I thought I could tell you what a doting great grandmother she was to Samuel, Jacob, Braiden, Elijah, Hutch, Oakes, Zane, Taylor and Makayla. Often she would come to Tuesday Bible study with new pictures of the great-grands to share.
Then I thought I could tell you what an accomplished artist she and how art spoke to her of her Creator, and how she loved colors. That she was a prayer warrior; an evangelist, discipler, mentor; I could tell you what a dear friend she was to many of us as she was to most of you; how she mentored many young women especially young mothers in our Tuesday Bible study by just sharing life with them.
She was a special friend and mentor to me. She saw in this introverted pastor’s wife potential that I did not see in myself. She pursued a friendship with me and over the years though lunches she would not let me pay for unless it was her birthday, art shows, retreats, flower shows, and bible study. She encouraged me, prodded me, and pushed me and praised me in her gentle Quaker way to growth and good works. When I became her Bible study teacher, she never let a class go by without a word of encouragement and praise, and in fact her last words to me in the hospital in Santa Barbara were words of encouragement. When my own mother passed away 9 years ago, I think she anticipated how rutterless I might become and she stepped in and became a second mom to me. I often told my friends that when I grow up I wanted to be Betty Zeulner.
There is a lot more I could tell you about Betty but there is one description of her that is more important than wife, mother, grandmother, friend and mentor. There is one description that encapsulates her life. She was a Holy Women who hoped in God.
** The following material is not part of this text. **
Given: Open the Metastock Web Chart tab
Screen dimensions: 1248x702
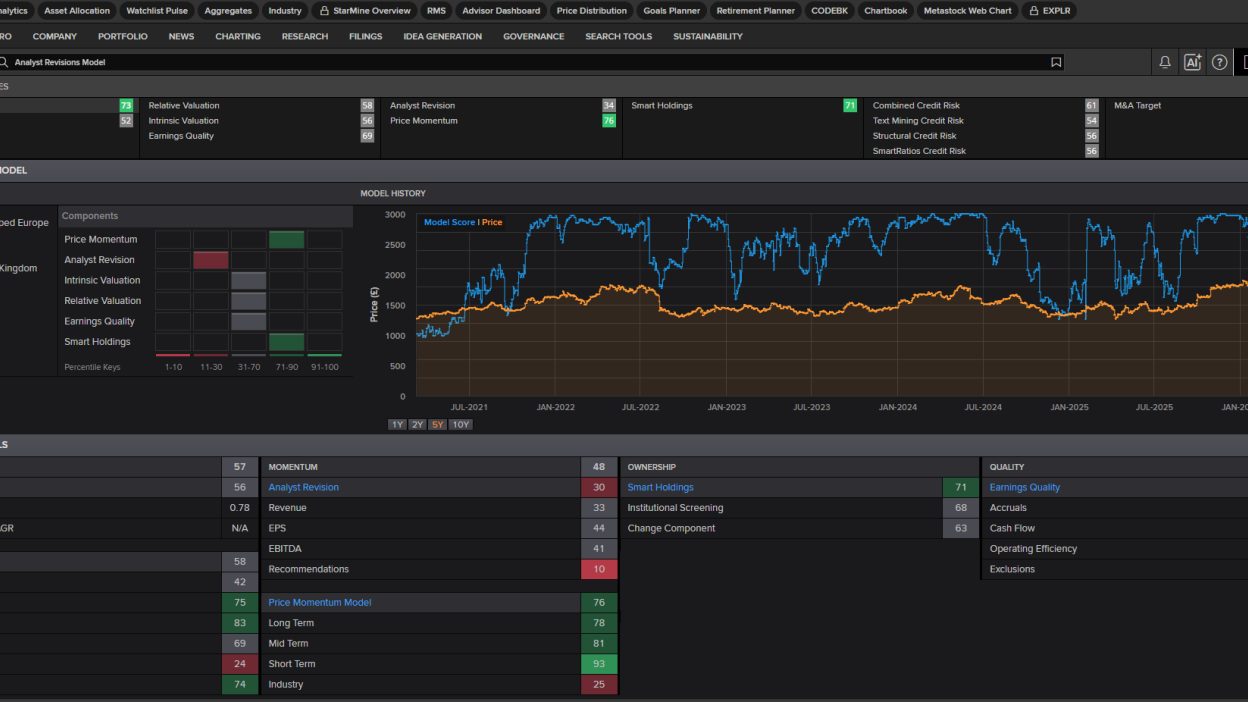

1 Peter 3 says wives, be subject to your own husbands, so that even if some do not obey the word, they may be won without a word by the conduct of their wives, 3 Do not let your adorning be external— but let your adorning be the hidden person of the heart with the imperishable beauty of a gentle and quiet spirit, which in God’s sight is very precious. 5 For this is how the holy women who hoped in God used to adorn themselves,
This verse describes for me Betty more than any other. She was a beautiful woman on the outside for sure, and I am sure the Dale agrees. But her inner beauty and grace, her gentle and quiet spirit drew everyone to her. The moment you met her you knew that this was a woman who walked with Jesus. She had difficult times like all of us, years of good health and sickness, times of prosperity and times of trials; but through it all her hope in God and her trust in Him never wavered.
Betty could hope in God because she spent time with Him in prayer; not just talking but listening; she spent time in His Holy Word; not just reading but mediating; she allowed the word to change her; and she spent time with God’s people not just worshipping but serving and sharing her very life.
To the very last breath that she took on this earth, she was a holy woman who hoped in God and hoped that all of us would also place our hope and lives in her God and Savior as well.